Copy out every item below word for word, without changing anything.

■ **Items from a pointing dataset**
"""

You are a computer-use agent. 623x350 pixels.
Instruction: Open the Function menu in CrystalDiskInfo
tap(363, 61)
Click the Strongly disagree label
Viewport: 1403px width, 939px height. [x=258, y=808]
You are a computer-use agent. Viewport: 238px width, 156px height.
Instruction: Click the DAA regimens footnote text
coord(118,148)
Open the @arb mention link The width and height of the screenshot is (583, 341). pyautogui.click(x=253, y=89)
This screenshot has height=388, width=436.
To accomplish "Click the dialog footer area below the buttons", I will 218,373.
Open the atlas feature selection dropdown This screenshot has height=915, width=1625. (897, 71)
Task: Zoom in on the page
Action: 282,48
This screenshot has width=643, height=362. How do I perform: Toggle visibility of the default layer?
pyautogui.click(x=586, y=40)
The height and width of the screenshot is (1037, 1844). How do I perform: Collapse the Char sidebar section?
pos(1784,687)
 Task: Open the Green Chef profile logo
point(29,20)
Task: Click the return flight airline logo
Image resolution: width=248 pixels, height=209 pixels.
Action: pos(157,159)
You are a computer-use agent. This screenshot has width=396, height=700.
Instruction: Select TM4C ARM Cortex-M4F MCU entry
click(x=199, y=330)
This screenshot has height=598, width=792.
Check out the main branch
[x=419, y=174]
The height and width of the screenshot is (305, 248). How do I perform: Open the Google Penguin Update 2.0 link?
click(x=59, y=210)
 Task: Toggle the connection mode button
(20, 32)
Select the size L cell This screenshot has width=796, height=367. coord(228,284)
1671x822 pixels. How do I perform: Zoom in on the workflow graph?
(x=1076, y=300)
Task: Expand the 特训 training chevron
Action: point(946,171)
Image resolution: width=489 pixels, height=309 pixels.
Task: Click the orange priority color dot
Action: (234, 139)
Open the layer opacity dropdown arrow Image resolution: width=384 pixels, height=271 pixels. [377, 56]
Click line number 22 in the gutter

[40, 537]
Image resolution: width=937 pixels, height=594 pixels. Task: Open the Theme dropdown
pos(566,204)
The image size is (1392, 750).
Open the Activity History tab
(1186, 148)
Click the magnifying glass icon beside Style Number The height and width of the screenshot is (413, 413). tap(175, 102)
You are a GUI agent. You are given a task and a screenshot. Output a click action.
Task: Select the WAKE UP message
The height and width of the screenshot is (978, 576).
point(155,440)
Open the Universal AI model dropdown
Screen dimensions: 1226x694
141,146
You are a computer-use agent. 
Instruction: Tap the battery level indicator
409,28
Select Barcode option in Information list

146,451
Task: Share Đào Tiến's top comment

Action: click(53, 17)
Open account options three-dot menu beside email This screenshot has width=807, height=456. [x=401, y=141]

"""

■ **Complete output**
You are a computer-use agent. 623x350 pixels.
Instruction: Open the Function menu in CrystalDiskInfo
tap(363, 61)
Click the Strongly disagree label
Viewport: 1403px width, 939px height. [x=258, y=808]
You are a computer-use agent. Viewport: 238px width, 156px height.
Instruction: Click the DAA regimens footnote text
coord(118,148)
Open the @arb mention link The width and height of the screenshot is (583, 341). pyautogui.click(x=253, y=89)
This screenshot has height=388, width=436.
To accomplish "Click the dialog footer area below the buttons", I will 218,373.
Open the atlas feature selection dropdown This screenshot has height=915, width=1625. (897, 71)
Task: Zoom in on the page
Action: 282,48
This screenshot has width=643, height=362. How do I perform: Toggle visibility of the default layer?
pyautogui.click(x=586, y=40)
The height and width of the screenshot is (1037, 1844). How do I perform: Collapse the Char sidebar section?
pos(1784,687)
 Task: Open the Green Chef profile logo
point(29,20)
Task: Click the return flight airline logo
Image resolution: width=248 pixels, height=209 pixels.
Action: pos(157,159)
You are a computer-use agent. This screenshot has width=396, height=700.
Instruction: Select TM4C ARM Cortex-M4F MCU entry
click(x=199, y=330)
This screenshot has height=598, width=792.
Check out the main branch
[x=419, y=174]
The height and width of the screenshot is (305, 248). How do I perform: Open the Google Penguin Update 2.0 link?
click(x=59, y=210)
 Task: Toggle the connection mode button
(20, 32)
Select the size L cell This screenshot has width=796, height=367. coord(228,284)
1671x822 pixels. How do I perform: Zoom in on the workflow graph?
(x=1076, y=300)
Task: Expand the 特训 training chevron
Action: point(946,171)
Image resolution: width=489 pixels, height=309 pixels.
Task: Click the orange priority color dot
Action: (234, 139)
Open the layer opacity dropdown arrow Image resolution: width=384 pixels, height=271 pixels. [377, 56]
Click line number 22 in the gutter

[40, 537]
Image resolution: width=937 pixels, height=594 pixels. Task: Open the Theme dropdown
pos(566,204)
The image size is (1392, 750).
Open the Activity History tab
(1186, 148)
Click the magnifying glass icon beside Style Number The height and width of the screenshot is (413, 413). tap(175, 102)
You are a GUI agent. You are given a task and a screenshot. Output a click action.
Task: Select the WAKE UP message
The height and width of the screenshot is (978, 576).
point(155,440)
Open the Universal AI model dropdown
Screen dimensions: 1226x694
141,146
You are a computer-use agent. 
Instruction: Tap the battery level indicator
409,28
Select Barcode option in Information list

146,451
Task: Share Đào Tiến's top comment

Action: click(53, 17)
Open account options three-dot menu beside email This screenshot has width=807, height=456. [x=401, y=141]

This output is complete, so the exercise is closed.